Quanto aos meus filhos, o nascimento deles não foi casual. Eu quis ser mãe. Meus dois filhos foram gerados voluntariamente. Os dois meninos estão aqui, ao meu lado. Eu me orgulho deles, eu me renovo neles, eu acompanho seus sofrimentos e angústias, eu lhes dou o que é possível dar. Se eu não fosse mãe, seria sozinha no mundo. Mas tenho uma descendência, e para eles no futuro eu preparo meu nome dia a dia. Sei que um dia abrirão as asas para o vôo necessário, e eu ficarei sozinha: É fatal, porque a gente não cria os filhos para a gente, nós os criamos para eles mesmos. Quando eu ficar sozinha, estarei seguindo o destino de todas as mulheres.
Sempre me restará amar. Escrever é alguma coisa extremamente forte mas que pode me trair e me abandonar: posso um dia sentir que já escrevi o que é meu lote neste mundo e que eu devo aprender também a parar. Em escrever eu não tenho nenhuma garantia. Ao passo que amar eu posso até a hora de morrer. Amar não acaba. É como se o mundo estivesse a minha espera. E eu vou ao encontro do que me espera.
Espero em Deus não viver do passado. Ter sempre o tempo presente e, mesmo ilusório, ter algo no futuro.
 
C.L.

 
É incômodo ler sobre a solidão porque, no fundo, não queremos aceitá-la. O ser humano tem medo da solidão. Se fôssemos tentar encontrar em nós mesmos algo que nos preenchesse, levaríamos uma vida inteira.

" A comunicação muda
O que nos salva da solidão é a solidão de cada um dos outros. Às vezes, quando duas pessoas estão juntas, apesar de falarem, o que elas comunicam silenciosamente uma à outra é o sentimento de solidão."

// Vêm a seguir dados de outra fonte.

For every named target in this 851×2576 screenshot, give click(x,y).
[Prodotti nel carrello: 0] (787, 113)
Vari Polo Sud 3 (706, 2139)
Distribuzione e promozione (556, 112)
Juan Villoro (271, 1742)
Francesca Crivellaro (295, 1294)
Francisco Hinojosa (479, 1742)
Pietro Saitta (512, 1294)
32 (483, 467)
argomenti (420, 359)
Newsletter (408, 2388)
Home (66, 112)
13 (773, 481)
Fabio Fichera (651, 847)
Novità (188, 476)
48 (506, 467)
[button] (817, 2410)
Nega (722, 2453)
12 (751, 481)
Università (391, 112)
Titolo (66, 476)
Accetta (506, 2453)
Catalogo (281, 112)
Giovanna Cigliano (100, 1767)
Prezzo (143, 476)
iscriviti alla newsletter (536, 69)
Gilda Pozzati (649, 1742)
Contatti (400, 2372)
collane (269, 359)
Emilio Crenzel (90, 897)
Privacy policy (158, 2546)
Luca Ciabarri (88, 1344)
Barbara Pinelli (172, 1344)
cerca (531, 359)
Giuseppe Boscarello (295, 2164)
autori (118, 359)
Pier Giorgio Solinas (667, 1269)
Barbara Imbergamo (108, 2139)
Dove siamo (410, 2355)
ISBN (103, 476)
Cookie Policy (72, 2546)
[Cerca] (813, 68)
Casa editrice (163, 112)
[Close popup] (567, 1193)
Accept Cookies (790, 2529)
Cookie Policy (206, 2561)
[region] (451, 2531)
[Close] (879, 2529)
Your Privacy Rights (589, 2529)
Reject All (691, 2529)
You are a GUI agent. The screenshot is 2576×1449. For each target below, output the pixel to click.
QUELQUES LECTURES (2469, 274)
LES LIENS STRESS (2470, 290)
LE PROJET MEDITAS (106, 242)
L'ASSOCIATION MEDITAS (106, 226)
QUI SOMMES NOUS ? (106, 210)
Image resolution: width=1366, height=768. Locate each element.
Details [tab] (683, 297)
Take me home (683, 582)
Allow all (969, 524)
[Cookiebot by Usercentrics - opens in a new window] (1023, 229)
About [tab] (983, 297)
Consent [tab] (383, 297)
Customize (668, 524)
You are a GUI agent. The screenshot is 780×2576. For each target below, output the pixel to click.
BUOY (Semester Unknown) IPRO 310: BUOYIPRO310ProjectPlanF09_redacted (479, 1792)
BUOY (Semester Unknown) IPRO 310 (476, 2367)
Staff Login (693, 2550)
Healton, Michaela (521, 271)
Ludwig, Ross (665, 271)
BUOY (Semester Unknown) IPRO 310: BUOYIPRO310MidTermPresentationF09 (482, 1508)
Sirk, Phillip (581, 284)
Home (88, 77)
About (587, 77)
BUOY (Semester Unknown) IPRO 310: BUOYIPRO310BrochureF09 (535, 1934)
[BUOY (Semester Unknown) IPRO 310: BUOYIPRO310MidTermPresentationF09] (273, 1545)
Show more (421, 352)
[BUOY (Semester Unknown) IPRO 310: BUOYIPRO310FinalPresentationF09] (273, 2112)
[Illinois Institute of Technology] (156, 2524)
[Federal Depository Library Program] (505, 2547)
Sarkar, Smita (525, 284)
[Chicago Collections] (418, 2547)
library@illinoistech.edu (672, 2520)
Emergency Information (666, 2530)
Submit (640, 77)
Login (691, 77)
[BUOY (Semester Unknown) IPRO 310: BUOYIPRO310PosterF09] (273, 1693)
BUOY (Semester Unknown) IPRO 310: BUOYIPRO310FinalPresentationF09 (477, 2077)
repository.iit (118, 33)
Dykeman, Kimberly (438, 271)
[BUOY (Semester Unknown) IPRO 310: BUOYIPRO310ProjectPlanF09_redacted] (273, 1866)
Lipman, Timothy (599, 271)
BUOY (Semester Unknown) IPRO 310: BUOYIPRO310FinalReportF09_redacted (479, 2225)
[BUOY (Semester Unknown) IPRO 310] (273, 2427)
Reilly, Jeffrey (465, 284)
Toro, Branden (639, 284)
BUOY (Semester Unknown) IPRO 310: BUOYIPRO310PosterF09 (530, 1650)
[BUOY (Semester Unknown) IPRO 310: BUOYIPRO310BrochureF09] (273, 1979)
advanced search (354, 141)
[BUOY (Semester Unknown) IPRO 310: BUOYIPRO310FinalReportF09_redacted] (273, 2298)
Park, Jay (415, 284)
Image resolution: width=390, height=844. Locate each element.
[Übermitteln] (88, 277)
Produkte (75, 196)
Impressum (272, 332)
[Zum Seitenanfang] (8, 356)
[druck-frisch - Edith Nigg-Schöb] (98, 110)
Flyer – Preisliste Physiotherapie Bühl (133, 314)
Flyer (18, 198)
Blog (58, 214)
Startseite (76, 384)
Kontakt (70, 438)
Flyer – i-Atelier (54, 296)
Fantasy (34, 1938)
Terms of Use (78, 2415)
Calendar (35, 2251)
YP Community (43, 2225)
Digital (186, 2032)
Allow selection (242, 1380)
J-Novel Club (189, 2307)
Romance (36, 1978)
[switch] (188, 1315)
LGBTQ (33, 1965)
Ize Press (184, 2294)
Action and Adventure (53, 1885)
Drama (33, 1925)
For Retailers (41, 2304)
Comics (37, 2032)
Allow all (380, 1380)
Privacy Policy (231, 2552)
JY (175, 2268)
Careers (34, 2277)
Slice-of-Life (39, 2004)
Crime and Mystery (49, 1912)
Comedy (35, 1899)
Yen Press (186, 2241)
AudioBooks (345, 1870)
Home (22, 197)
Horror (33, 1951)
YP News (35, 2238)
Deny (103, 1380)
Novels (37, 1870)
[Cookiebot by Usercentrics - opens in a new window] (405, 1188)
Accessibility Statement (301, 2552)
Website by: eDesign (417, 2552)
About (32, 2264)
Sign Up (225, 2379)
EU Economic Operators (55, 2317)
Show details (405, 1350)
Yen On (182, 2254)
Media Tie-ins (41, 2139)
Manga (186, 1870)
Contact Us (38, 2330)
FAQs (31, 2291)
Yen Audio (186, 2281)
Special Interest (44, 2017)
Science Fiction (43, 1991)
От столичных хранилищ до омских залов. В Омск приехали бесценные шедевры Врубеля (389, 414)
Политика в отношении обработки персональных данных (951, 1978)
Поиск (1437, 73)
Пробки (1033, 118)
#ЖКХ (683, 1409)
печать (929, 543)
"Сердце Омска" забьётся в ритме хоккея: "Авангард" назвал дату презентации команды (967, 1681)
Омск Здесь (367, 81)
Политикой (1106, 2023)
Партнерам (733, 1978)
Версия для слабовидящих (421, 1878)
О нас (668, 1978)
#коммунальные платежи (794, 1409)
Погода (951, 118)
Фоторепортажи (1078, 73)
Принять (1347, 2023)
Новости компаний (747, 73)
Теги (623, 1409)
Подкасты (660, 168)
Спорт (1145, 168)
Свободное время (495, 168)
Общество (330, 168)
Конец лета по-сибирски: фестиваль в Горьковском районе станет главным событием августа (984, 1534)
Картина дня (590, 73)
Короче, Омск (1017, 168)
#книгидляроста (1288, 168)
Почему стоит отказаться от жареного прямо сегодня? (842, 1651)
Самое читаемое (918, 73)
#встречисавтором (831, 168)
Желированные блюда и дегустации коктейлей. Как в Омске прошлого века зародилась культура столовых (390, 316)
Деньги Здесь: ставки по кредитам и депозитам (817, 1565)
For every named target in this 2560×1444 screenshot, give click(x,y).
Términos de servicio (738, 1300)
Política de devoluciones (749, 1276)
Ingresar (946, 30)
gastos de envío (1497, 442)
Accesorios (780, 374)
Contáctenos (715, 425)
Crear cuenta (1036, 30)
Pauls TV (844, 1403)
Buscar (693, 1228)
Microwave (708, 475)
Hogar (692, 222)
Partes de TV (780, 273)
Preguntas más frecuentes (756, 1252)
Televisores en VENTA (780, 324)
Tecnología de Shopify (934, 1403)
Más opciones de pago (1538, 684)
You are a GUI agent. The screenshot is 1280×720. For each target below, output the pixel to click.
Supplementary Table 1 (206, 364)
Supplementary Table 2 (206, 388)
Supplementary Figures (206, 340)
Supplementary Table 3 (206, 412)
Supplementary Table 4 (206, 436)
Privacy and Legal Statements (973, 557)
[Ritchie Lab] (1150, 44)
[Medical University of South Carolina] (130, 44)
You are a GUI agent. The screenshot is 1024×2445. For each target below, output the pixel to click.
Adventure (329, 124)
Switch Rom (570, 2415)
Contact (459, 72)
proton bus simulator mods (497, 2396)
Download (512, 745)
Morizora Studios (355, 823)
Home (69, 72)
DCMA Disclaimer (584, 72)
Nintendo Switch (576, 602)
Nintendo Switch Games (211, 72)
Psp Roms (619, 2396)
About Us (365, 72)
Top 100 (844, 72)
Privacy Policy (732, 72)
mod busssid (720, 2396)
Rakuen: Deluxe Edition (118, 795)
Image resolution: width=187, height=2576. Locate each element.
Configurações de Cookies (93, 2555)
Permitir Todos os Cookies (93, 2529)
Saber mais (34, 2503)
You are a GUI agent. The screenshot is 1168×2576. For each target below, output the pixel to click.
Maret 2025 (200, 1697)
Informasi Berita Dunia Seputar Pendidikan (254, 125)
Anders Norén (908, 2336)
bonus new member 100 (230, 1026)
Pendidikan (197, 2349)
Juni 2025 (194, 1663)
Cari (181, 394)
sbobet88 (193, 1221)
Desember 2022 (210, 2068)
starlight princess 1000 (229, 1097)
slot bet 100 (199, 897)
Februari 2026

C.L.            Crônicas para jovens; de amor e amizade

A hora da verdade.

Li Clarice aos 15 anos de idade. Nada mal para quem já sabia o que queria da vida: lecionar. Se entendi perfeitamente o que estava lendo? Não, pra falar a verdade. Clarice é muito mais profunda do que se espera em sua leitura e eu ainda não sabia o tamanho da profundidade de uma alma. Mas me interessei, porque, apesar de sua alegoria latente, percebi que é possível sentir o outro vivo - e nesse caso, "a outra" - mesmo sem tocá-lo. Então A Hora da Estrela estava entrando no meu subconsciente como algo questionável. Não queria aceitar o que minha primeira "leitura de adulto" estava me proporcionando. Por que a vida de Macabéa seria tão difícil, tão vazia a ponto de não saber "feliz serve pra quê?". Chorei. Devolvi o livro à bibliotecária e deixei Lispector em algum lugar dentro de mim. Passaram-se 4 anos. Li Clarice algumas outras vezes nesse meio tempo, com uma enorme curiosidade, mas com um medo maior ainda de descobrí-la. Comprei o livro que lera anos atrás e relí. Compreendi, então, que o que Macabéa sente é o que, na maioria das vezes, abraça a alma de (quase) todos. Eu posso sentir.